2. 旧新潟鐵工所(現新潟原動機)をはじめとするメーカーへの損害賠償請求

最高裁判所の判例等により、防じん措置を講じる義務を怠った企業に対しては、直接的な雇用関係がない下請け作業員や造船所労働者であっても、民法上の不法行為責任(使用者責任・工作物責任等)に基づき損害賠償を請求できる道が開かれています。 船用大型ディーゼルエンジンという具体的な発生源が明確である場合、製造メーカーとしての責任を追及できる可能性があります。

請求手続きを進めるために残しておきたい証拠と資料

適正な賠償金や給付金を受け取るためには、過去の就労歴や病気の診断結果を客観的に証明することが不可欠です。以下のような資料や記憶が重要な手がかりとなります。

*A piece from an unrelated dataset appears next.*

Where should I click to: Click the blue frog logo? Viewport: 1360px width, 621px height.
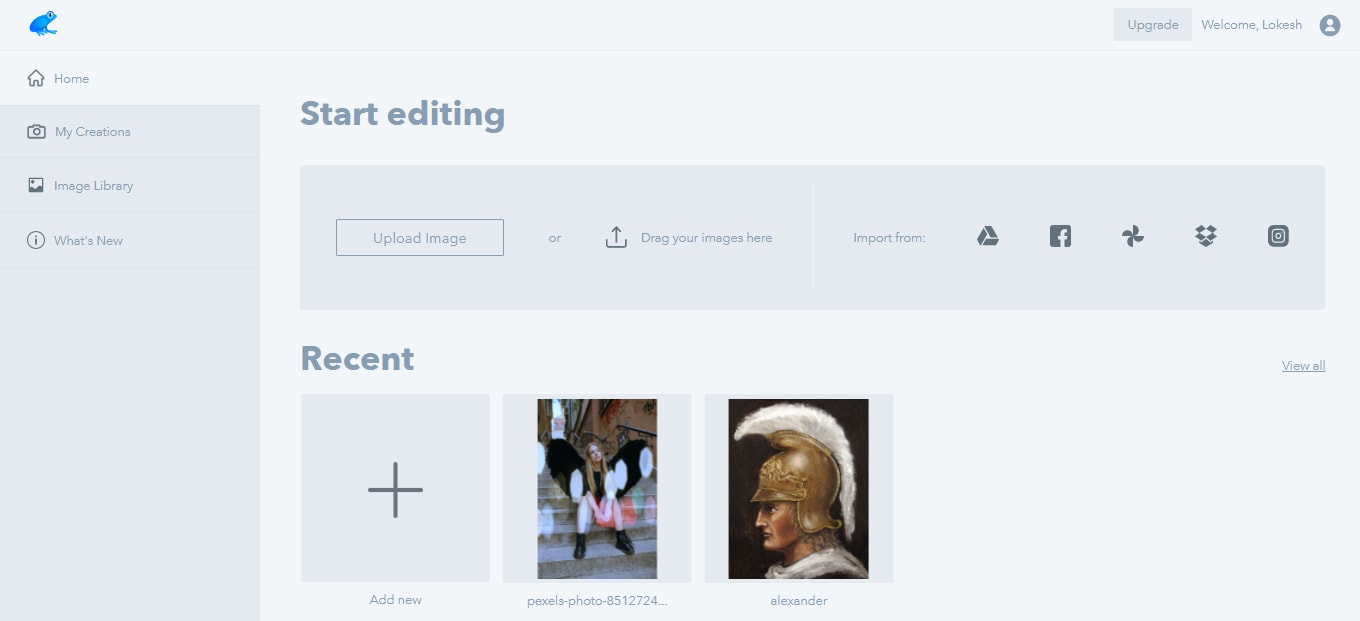click(43, 24)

  • 雇用関係を示す資料: 離職票、雇用契約書、源泉徴収票、健康保険証の履歴など。
  • 作業内容を裏付けるもの: 安全手帳、作業日報、社内報、写真、当時の名刺や給与明細など。
  • カルテ・診断書: 医療機関が発行する石綿肺、中皮腫、肺がん等の診断書および病理結果。
  • 同僚や家族の証言: 「どのようなエンジンを扱っていたか」「粉じんが舞う中でどのように作業していたか」といった具体的な記憶のメモ。

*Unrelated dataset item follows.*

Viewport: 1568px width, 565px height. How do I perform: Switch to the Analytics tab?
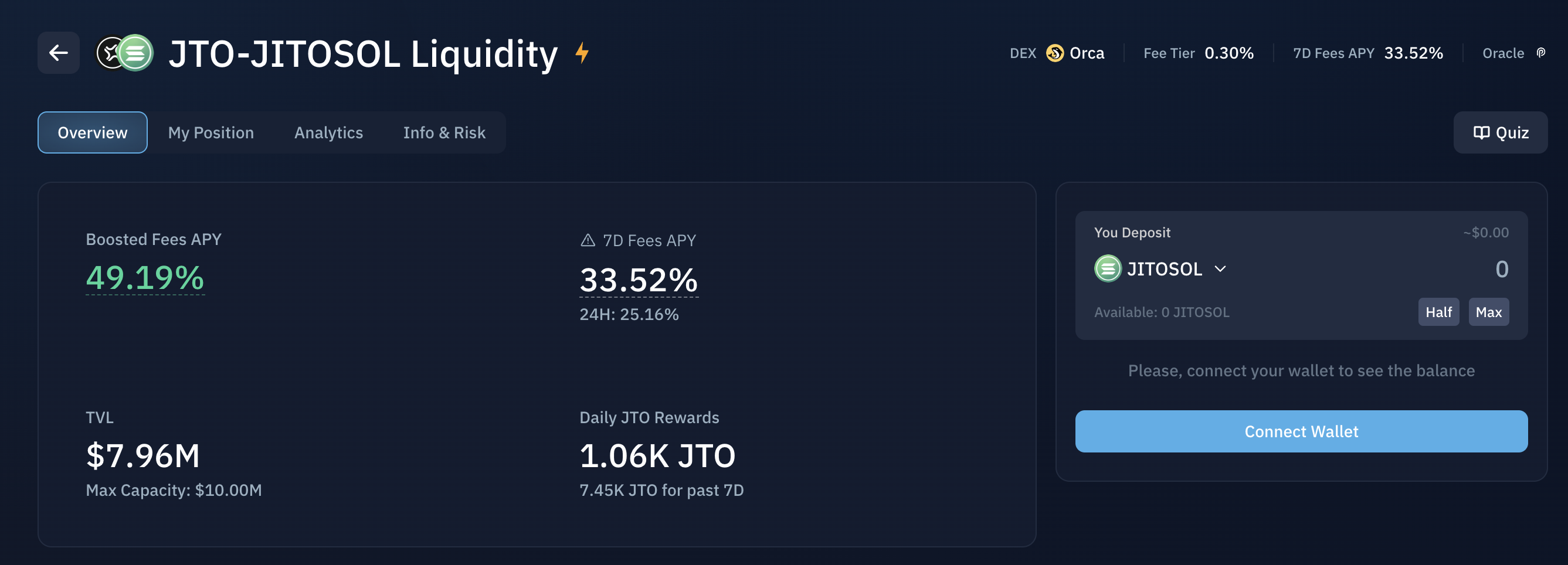pos(329,132)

資料が手元に十分に揃っていない場合でも、弁護士が調査や照会を行うことで、当時の勤務実態を明らかにできる場合があります。諦めずにご相談ください。

夕陽ヶ丘法律事務所にご相談ください

旧新潟鐵工所の船用大型ディーゼルエンジンにまつわる石綿被害は、造船業という特殊な業界背景や、複雑な下請け構造が絡み合っており、個人で国や企業と交渉することは極めて困難です。

弁護士法人夕陽ヶ丘法律事務所では、アスベスト被害救済に特化した専門チームを設置し、豊富な解決実績を有しています。相談者様やご家族のこれまでの歩みに寄り添い、複雑な書類作成や裁判手続き、示談交渉を全面的にサポートいたします。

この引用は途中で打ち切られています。